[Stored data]
━━━━
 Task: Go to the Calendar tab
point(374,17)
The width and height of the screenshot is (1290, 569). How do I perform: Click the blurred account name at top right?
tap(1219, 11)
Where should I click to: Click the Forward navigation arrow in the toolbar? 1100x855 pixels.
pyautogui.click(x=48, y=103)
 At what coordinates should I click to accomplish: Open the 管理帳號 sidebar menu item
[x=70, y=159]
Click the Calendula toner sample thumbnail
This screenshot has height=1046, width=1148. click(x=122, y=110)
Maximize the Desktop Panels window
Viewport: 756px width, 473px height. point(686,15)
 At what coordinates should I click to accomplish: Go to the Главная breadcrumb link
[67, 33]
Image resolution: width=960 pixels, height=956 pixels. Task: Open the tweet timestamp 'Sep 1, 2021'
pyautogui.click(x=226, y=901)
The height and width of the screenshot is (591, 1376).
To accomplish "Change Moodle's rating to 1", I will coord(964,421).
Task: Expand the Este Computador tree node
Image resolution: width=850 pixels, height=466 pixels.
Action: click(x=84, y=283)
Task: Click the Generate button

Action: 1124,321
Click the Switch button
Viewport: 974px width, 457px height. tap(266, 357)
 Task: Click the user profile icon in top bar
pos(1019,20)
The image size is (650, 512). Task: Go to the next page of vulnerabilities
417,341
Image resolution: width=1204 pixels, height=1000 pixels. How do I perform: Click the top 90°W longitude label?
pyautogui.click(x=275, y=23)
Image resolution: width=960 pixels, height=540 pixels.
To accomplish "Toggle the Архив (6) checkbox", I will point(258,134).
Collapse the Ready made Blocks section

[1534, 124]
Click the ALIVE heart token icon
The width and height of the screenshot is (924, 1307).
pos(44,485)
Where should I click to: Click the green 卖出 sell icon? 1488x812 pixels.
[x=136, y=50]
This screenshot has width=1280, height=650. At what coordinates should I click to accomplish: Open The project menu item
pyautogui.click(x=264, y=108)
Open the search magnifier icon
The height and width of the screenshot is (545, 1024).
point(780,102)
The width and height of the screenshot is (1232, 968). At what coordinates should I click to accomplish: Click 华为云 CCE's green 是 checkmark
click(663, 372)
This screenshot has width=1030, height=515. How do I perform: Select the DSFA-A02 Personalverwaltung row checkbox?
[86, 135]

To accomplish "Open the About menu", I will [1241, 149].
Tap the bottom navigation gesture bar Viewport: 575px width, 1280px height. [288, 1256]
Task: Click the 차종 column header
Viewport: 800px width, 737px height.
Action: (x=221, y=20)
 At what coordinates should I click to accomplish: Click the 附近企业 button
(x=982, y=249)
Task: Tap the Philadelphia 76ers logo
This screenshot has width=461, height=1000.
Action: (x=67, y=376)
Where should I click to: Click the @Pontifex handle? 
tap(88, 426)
━━━━
-- Aim of the exercise --
Scan the records above for the string "will", then copy each line where it turns up.

-- Written reply --
To accomplish "Change Moodle's rating to 1", I will coord(964,421).
To accomplish "Toggle the Архив (6) checkbox", I will point(258,134).
To accomplish "Open the About menu", I will [1241, 149].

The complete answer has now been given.